→ **Action item**
Scan the lines below for the word "badge". Copy each line you find it in.

*** Opening of Data for processing ***

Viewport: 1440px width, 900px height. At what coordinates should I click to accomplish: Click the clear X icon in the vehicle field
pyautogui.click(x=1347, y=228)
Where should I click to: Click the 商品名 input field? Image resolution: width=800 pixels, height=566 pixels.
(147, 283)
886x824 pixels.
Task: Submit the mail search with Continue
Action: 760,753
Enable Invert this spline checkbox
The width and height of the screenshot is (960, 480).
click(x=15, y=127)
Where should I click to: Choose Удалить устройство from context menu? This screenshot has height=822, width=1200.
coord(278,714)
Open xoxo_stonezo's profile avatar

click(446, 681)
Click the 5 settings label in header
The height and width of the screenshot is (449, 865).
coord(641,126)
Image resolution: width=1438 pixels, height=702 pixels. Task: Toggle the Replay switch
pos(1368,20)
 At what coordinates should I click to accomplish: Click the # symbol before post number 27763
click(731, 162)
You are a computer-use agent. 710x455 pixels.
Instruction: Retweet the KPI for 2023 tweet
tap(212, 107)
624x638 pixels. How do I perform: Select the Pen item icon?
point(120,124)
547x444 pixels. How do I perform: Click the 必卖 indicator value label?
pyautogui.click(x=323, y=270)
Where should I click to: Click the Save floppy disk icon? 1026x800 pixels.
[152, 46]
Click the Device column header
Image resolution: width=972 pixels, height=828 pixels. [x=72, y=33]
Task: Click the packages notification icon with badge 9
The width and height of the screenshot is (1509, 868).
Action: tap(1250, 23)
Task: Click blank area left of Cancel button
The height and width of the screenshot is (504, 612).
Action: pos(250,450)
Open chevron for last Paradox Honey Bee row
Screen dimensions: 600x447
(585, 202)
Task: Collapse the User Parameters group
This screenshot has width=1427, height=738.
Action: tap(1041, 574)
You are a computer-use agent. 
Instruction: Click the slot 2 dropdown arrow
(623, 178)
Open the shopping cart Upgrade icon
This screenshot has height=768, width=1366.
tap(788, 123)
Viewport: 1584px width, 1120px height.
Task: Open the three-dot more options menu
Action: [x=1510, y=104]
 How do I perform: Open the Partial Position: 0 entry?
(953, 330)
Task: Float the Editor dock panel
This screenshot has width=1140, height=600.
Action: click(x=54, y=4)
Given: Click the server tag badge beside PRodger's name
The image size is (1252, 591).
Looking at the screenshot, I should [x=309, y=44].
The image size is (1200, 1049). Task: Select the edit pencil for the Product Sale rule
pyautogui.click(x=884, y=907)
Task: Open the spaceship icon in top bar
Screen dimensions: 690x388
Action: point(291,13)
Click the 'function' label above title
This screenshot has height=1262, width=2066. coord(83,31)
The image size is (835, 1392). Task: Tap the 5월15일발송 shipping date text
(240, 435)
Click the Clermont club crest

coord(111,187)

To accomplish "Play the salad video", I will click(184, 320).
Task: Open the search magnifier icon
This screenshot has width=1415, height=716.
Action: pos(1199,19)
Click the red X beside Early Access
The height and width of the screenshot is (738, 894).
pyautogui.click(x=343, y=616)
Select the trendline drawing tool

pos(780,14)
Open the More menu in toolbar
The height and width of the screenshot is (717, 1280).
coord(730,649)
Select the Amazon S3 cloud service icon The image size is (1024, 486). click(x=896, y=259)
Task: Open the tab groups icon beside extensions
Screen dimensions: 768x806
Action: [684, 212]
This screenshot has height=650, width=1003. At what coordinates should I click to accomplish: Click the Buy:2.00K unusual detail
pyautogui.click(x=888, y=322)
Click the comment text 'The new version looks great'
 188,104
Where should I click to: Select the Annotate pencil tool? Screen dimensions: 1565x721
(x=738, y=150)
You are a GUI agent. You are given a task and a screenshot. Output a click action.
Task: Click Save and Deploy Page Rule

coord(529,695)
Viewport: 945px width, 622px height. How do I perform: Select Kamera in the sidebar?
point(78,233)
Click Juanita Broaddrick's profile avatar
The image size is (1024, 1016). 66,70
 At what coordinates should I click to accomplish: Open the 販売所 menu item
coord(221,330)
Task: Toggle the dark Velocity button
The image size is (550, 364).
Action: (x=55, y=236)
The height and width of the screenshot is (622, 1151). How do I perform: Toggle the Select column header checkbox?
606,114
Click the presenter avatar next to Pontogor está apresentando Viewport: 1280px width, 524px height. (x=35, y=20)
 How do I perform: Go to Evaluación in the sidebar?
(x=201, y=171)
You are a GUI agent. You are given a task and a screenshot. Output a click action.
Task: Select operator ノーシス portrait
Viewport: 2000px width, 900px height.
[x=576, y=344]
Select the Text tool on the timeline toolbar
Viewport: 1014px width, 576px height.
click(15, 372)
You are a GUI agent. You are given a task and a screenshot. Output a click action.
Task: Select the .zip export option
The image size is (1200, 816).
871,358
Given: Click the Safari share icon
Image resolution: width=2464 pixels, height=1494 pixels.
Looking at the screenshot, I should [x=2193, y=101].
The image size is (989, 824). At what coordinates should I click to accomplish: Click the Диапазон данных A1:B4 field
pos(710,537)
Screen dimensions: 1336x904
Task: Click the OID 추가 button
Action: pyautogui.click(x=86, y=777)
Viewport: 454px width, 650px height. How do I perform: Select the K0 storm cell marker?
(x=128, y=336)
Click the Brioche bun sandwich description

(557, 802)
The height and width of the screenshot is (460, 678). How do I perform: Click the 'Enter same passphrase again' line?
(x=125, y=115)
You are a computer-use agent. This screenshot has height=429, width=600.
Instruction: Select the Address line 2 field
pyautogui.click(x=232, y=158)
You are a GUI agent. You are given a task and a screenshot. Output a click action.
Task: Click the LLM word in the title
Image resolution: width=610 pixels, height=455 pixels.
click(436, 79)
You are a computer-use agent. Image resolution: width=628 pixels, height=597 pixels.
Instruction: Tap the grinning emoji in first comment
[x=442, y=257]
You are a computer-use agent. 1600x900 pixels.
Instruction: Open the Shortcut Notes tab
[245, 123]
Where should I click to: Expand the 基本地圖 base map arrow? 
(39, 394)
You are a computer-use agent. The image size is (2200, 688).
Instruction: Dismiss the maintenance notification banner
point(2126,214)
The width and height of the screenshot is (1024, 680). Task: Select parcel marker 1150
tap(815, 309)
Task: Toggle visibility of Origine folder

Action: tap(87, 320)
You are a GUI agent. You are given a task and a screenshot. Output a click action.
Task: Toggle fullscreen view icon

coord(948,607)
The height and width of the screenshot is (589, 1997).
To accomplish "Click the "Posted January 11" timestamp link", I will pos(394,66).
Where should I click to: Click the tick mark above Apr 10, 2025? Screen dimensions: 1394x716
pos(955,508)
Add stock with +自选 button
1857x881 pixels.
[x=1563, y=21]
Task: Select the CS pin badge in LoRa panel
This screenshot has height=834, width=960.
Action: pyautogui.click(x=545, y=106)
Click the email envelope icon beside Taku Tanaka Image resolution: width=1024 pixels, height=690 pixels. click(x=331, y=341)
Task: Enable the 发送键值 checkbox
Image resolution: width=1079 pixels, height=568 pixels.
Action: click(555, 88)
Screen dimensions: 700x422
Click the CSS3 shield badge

*** Close of Data for processing ***

→ **Problem solution**
Task: Click the packages notification icon with badge 9
Given: Click the server tag badge beside PRodger's name
Task: Select the CS pin badge in LoRa panel
Click the CSS3 shield badge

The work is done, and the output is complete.